- Quoted text
- - - - - - -

Last modified on April 16th, 2024

chapter outline

 

Cauchy Schwarz Inequality

Cauchy-Schwarz inequality, also known as Cauchy-Bunyakovsky-Schwarz inequality, states that the absolute value of the inner product of two vectors is less than or equal to the product of their magnitudes.

Let ‘V’ be an inner product space over the field ‘F’ of real (ℝ) or complex numbers (ℂ) with the inner product ⟨⋅, ⋅⟩

Then, for every pair of vectors x, y Є V, the inequality can be written as:

|⟨x, y⟩|2 ≤ ⟨x, x⟩ ⋅ ⟨y, y⟩

Equivalently, |⟨x, y⟩| ≤ ||x|| ⋅ ||y||

Here, the equalities |⟨x, y⟩| = ||x|| ⋅ ||y|| hold if and only if the two vectors, ‘x’ and ‘y’, are linearly dependent, that is, y = ax, for some a Є F.

Cauchy-Schwarz inequality is used to prove triangle inequality and AM-GM inequality.

Proof

Let ‘V’ be a vector space over the real or complex field ‘F’ and x, y Є V

To prove the inequality, we will first prove that |⟨x, y⟩|2 = ⟨x, x⟩ ⋅ ⟨y, y⟩, if y = ax, for some a Є F

Let us consider y = ax, for some a Є F

From the properties of inner product space, we get

${\left| \langle x,y\rangle \right| ^{2}}$

= ${\left| \langle x,ax\rangle \right| ^{2}}$

= ${\left| \overline{a}\langle x,x\rangle \right| ^{2}}$

= ${\left| \overline{a}\right| ^{2}\left| \langle x,x\rangle \right| ^{2}}$

= ${\left| a\right| ^{2}\langle x,x\rangle ^{2}}$

Now, ${\langle x,x\rangle \cdot \langle y,y\rangle}$

= ${\langle x,x\rangle \cdot \langle ax,ax\rangle}$

= ${\langle x,x\rangle a\overline{a}\langle x,x\rangle}$

= ${\left| a\right| ^{2}\langle x,x\rangle ^{2}}$

Thus, if y = ax, for some a Є F, then |⟨x, y⟩|2 = ⟨x, x⟩ ⋅ ⟨y, y⟩

Now, we will prove |⟨x, y⟩|2 < ⟨x, x⟩ ⋅ ⟨y, y⟩, if y ≠ ax, for some a Є F

Now, let us consider y ≠ ax, for some a Є F

This implies y ≠ 0 and ⟨y, y⟩ ≠ 0

By the properties of inner product space, ⟨x – ay, x – ay⟩ > 0, for all a Є F

Now, ${\langle x-ay,x-ay\rangle}$

= ${\langle x,x-ay\rangle -a\langle y,x-ay\rangle}$

= ${\langle x,x\rangle -\overline{a}\langle x,y\rangle -a\langle y,x\rangle +\left| a\right| ^{2}\langle y,y\rangle}$

By choosing a = ${\dfrac{\langle x,y\rangle }{\langle y,y\rangle }}$, we get

${\langle x,x-ay\rangle -a\langle y,x-ay\rangle}$

= ${\langle x,x\rangle -\dfrac{\langle y,x\rangle }{\langle y,y\rangle }\langle x,y\rangle -\dfrac{\langle x,y\rangle }{\langle y,y\rangle }\langle y,x\rangle +\dfrac{\langle x,y\rangle \langle y,x\rangle }{\langle y,y\rangle ^{2}}\langle y,y\rangle}$

= ${\langle x,x\rangle -\dfrac{\langle x,y\rangle \langle y,x\rangle }{\langle y,y\rangle }}$

Since ⟨x – ay, x – ay⟩ > 0

⇒ ${\langle x,x\rangle -\dfrac{\langle x,y\rangle \langle y,x\rangle }{\langle y,y\rangle }}$ > 0

⇒ ${\left( x,x\right) \langle y,y\rangle -\langle x,y\rangle \overline{\langle x,y\rangle } >0}$

⇒ ${\left( x,x\right) \langle y,y\rangle >\left| \langle x,y\rangle \right| ^{2}}$

We conclude that if y ≠ ax, for some a Є F, then |⟨x, y⟩|2 < ⟨x, x⟩ ⋅ ⟨y, y⟩. This implies

${\left| \langle x,y\rangle \right| =\sqrt{\langle x,x\rangle \cdot \langle y,y\rangle }}$

⇒ ${\left| \langle x,y\rangle \right| =\sqrt{\langle x,x\rangle }\cdot \sqrt{\langle y,y\rangle }}$

⇒ |⟨x, y⟩| ≤ ||x|| ⋅ ||y||

Thus, the vector form of the Cauchy-Schwarz inequality is proved.

- - - - - - -

- Dataset excerpt

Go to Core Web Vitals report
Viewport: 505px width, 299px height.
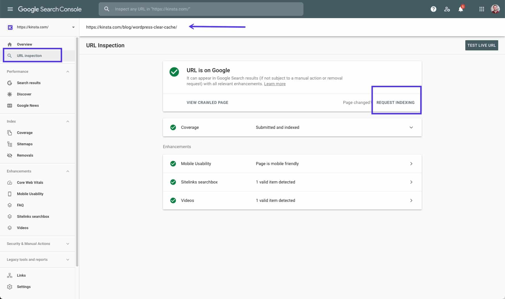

- - - - - - -

- Instruction 1
In the Cauchy-Schwarz proof, why does |⟨x, y⟩|² equal ⟨x, x⟩ ⋅ ⟨y, y⟩ when y = ax? Answer in one to three sentences.
- Instruction 2
The Cauchy-Schwarz text gives the inequality a second, longer name. List every person's name that appears in it.
- Instruction 3
Continue the Cauchy-Schwarz text, starting after its final sentence.

- Exercise answer 1
When you put ax in place of y and use the properties of an inner product space, both sides reduce to the same expression. Each one comes out as |a|² times ⟨x, x⟩², so the two sides are equal.

- Exercise answer 2
Cauchy, Bunyakovsky, Schwarz

- Exercise answer 3
Alternative Forms

Over time, the Cauchy-Schwarz inequality has been expressed in various ways:

Integral Form

Statement

If ‘a’ and ‘b’ are real numbers with a < b, and two functions ‘f and ‘g’ are integrable on [a, b], then ${\left| \int ^{b}_{a}f\left( x\right) g\left( x\right) dx\right| ^{2}\leq \left[ \int ^{b}_{a}\left( f\left( x\right) \right) ^{2}dx\right] \left[ \int ^{b}_{a}\left( g\left( x\right) \right) ^{2}dx\right]}$, where the equality holds if f(x) is proportional to g(x) almost everywhere on [a, b]

Proof

Let ‘a’ and ‘b’ be real numbers, with a < b, and f, g: [a, b] → ℝ be two functions. 

We assume neither ‘f’ nor ‘g’ is identically zero on [a, b] and ‘f,’ ‘g’ are continuous on [a, b]. 

Now, let us define the function F: ℝ → ℝ by F(t) = ${\int ^{b}_{a}\left( tf\left( x\right) +g\left( x\right) \right) ^{2}dx}$ for any t Є ℝ.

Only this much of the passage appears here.